By Yoon Ja-young
The country’s top 30 conglomerates said Wednesday that will invest 122.7 trillion won this year, 5.2 percent more than last year. But their outlook on the economy is pessimistic.
The Federation of Korean Industries (FKI), a chaebol lobby group, announced the 2016 investment plans at a meeting with Minister of Trade, Industry and Energy Joo Hyung-hwan.
Detailing the spending, facility investment takes up 90.9 trillion won, up 7.1 percent on last year, while 31.8 trillion won will go to research and development.
“The government will give full support so that businesses can execute their investment plans without any problem,” the minister said.
Among the top 30 conglomerates, 18 increased investments compared to last year, while nine cut spending and three allocated about the same.
Last year, the top 30 conglomerates ended up investing 116.6 trillion won in total, 92.6 percent of the 125.9 trillion won they had originally planned. The FKI said several problems hampered businesses from investing as much as they had planned. On top of the outbreak of Middle East Respiratory Syndrome, the economic shock from China and the global recession added to uncertainties for businesses.
Major investments scheduled include Samsung Group’s plan to invest 15.6 trillion won by 2018 to set up a semiconductor plant in Pyeongtaek, Gyeonggi Province, and Hyundai Automotive Group’s plan to invest 13.3 trillion won by 2018 to develop eco-friendly cars and smart cars. SK Group, the country’s third-largest conglomerate, will invest 5.4 trillion won in Hynix Semiconductor facilities, 1.3 trillion won to bolster the telecom arm’s networks and 650 billion won for SK Broadband, an Internet protocol television subsidiary, this year.
LG Group will be investing 10 trillion won by 2018 to expand its OLED facility, and 4 trillion won by 2020 in its Magok Science Park.
The outlook, however, is not positive. Eight of 10 conglomerates expect surroundings will worsen this year from last year, and 96.7 percent said the economy will not recover before 2017.
When asked to pick the biggest challenge, 30 percent cited falling exports while 20 percent pointed to worsening profitability.
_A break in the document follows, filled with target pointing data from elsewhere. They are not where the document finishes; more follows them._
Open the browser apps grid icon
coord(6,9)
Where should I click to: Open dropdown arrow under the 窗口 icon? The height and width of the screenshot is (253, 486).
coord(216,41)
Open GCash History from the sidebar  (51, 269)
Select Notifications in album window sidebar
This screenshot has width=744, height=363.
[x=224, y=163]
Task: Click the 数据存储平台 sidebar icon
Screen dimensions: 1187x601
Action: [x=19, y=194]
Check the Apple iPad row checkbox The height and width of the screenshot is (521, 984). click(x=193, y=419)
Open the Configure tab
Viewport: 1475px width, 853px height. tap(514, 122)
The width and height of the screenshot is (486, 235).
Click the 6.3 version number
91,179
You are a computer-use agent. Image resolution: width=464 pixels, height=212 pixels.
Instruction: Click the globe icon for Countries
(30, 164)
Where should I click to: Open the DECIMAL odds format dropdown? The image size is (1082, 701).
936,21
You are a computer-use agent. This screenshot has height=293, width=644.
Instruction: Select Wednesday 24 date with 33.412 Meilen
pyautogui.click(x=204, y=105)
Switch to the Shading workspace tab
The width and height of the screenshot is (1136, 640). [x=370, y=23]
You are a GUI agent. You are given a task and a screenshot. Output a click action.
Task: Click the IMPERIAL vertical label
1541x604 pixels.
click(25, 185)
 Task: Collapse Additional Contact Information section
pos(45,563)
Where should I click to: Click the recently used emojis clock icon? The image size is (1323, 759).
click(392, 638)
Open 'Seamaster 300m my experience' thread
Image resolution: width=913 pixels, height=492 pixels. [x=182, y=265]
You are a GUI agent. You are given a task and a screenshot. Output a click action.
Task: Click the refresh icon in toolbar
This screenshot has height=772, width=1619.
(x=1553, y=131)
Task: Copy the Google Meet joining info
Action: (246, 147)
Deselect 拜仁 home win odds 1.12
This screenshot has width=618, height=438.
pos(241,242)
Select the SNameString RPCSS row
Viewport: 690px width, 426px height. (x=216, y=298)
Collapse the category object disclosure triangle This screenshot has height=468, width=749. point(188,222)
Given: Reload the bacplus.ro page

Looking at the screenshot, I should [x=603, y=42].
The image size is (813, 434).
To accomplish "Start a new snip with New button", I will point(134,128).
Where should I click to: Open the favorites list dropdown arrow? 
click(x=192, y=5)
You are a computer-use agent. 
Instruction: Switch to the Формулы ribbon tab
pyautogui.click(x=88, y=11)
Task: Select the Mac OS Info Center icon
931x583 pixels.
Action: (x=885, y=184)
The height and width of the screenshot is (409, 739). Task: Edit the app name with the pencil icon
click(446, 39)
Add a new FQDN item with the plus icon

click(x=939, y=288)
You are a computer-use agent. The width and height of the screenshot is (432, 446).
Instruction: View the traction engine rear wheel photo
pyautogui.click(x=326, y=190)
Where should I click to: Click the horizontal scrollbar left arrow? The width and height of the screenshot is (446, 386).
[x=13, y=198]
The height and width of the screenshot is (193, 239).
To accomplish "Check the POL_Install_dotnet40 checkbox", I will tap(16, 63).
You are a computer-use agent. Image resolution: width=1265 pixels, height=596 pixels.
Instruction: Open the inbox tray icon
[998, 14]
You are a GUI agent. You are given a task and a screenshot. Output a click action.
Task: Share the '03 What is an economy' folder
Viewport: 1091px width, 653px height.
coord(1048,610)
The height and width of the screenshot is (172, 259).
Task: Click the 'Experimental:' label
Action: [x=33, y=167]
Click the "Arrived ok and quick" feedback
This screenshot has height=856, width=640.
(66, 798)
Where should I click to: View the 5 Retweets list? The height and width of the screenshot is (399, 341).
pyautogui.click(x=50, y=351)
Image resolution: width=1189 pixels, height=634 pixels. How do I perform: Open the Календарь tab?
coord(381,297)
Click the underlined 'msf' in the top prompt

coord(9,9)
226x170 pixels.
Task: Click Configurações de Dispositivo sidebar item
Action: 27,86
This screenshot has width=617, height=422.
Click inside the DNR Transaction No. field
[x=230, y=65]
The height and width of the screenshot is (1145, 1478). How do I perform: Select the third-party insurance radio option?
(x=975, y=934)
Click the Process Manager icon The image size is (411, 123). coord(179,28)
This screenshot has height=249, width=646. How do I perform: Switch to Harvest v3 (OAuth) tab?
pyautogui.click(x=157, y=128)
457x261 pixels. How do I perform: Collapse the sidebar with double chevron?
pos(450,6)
Another 20 percent picked changes in interest rates and foreign exchange rates as burdensome, while others selected sluggish domestic demand, a shortage of funds and an absence of leadership as main hurdles.
Seven out of 10 picked restructuring as the focus of their management strategy this year, followed by the search for new growth engines and risk management.
“Though internal and external conditions are expected to worsen, the conglomerates are likely to lead investment this year,” said Song Won-keun, head of the economic research division at FKI. “For their efforts to pay off, the government should set up corporate-friendly surroundings, which include deregulation and support for new growth engines.”